Passkeys are stored on your device, typically in your platform’s password manager:
- Apple devices — iCloud Keychain (syncs across all your Apple devices)
- Android devices — Google Password Manager (syncs across your Android devices)
- Windows — Windows Hello credential store
- Third-party password managers — 1Password, Bitwarden, Dashlane, and others now support storing passkeys and can sync them cross-platform
Using a third-party password manager for passkeys is particularly useful if you work across both Apple and Windows devices and want your passkeys available on both.
What Happens If You Lose Your Device?
This is the most common concern people have about passkeys, and it is a legitimate one. The answer depends on how your passkeys are stored.
If your passkeys are in iCloud Keychain, they will be available on any new Apple device you sign into with the same Apple ID — including after replacing a lost or stolen phone. The same applies to Google Password Manager on Android.
If you use a third-party password manager like 1Password or Bitwarden, your passkeys travel with your account. Sign into the password manager on a new device and they are available immediately.
The edge case is passkeys stored only on a device with no cloud sync (for example, a Windows device with no Microsoft account).
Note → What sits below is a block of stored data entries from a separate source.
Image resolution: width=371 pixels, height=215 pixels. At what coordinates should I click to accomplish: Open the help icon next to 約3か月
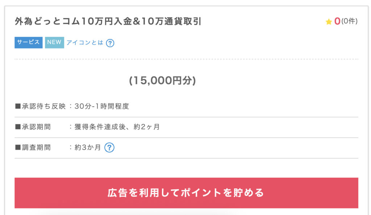(x=109, y=148)
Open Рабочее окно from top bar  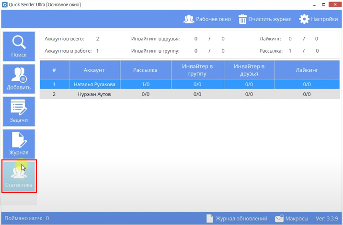207,19
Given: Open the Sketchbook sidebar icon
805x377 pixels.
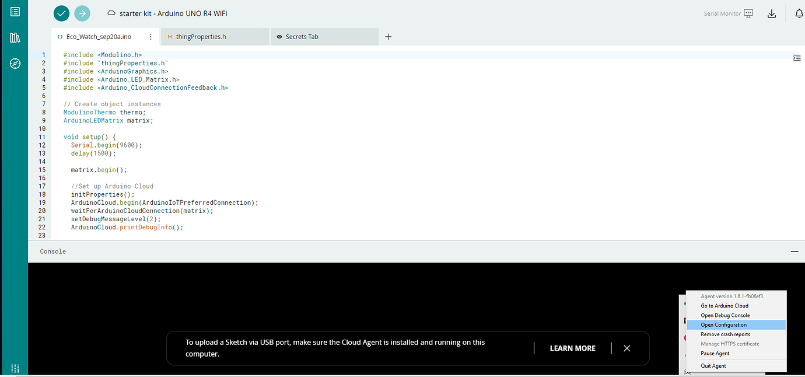Looking at the screenshot, I should coord(15,11).
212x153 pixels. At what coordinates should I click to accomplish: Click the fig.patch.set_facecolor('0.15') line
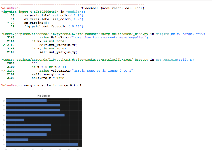(x=54, y=27)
In this scenario, losing the device means losing those passkeys. For most users, cloud-synced passkeys are the practical approach.
Passkeys vs YubiKeys: Which Is Better?
Both passkeys and YubiKeys use the same underlying FIDO2/WebAuthn standard — the difference is where the private key is stored.
- Passkeys — stored on your device or in a cloud password manager. Convenient, syncs automatically, works on any supported device.
- YubiKey — stored on a physical hardware token. Never leaves the device. Cannot be extracted or remotely compromised. Requires physical possession to authenticate.
For most people, passkeys offer excellent security with far greater convenience. For high-risk accounts (company admin accounts, finance systems, privileged IT access), a YubiKey adds a layer of protection that cannot be socially engineered away — even if an attacker has full access to your device and your cloud accounts.
The two can also be used together: a YubiKey as your primary authenticator and a passkey as a backup, or vice versa.
Which Sites Support Passkeys?
Passkey adoption is growing rapidly. Major platforms with passkey support as of 2026 include:
- Google (Gmail, YouTube, Google Account)
- Apple ID
- Microsoft (personal accounts, Azure AD)
- Amazon
- PayPal
- GitHub
- Shopify
- X (Twitter)
- Adobe
- 1Password, Bitwarden, Dashlane (for accessing the password manager itself)
The site passkeys.directory maintains an up-to-date list of all services that support passkeys.
Should You Switch to Passkeys Now?
Yes — for any account that supports them. The security benefits are significant and the user experience is genuinely better once you are set up. You do not need to switch everything at once; start with your most sensitive accounts (email, banking, Google/Apple/Microsoft) and add passkeys as you encounter other supported services.
Passwords are not going away overnight — most services will still let you use a password as a fallback for some time. But passkeys are where authentication is heading, and early adoption puts you ahead of the vast majority of users who are still relying on reused or weak passwords.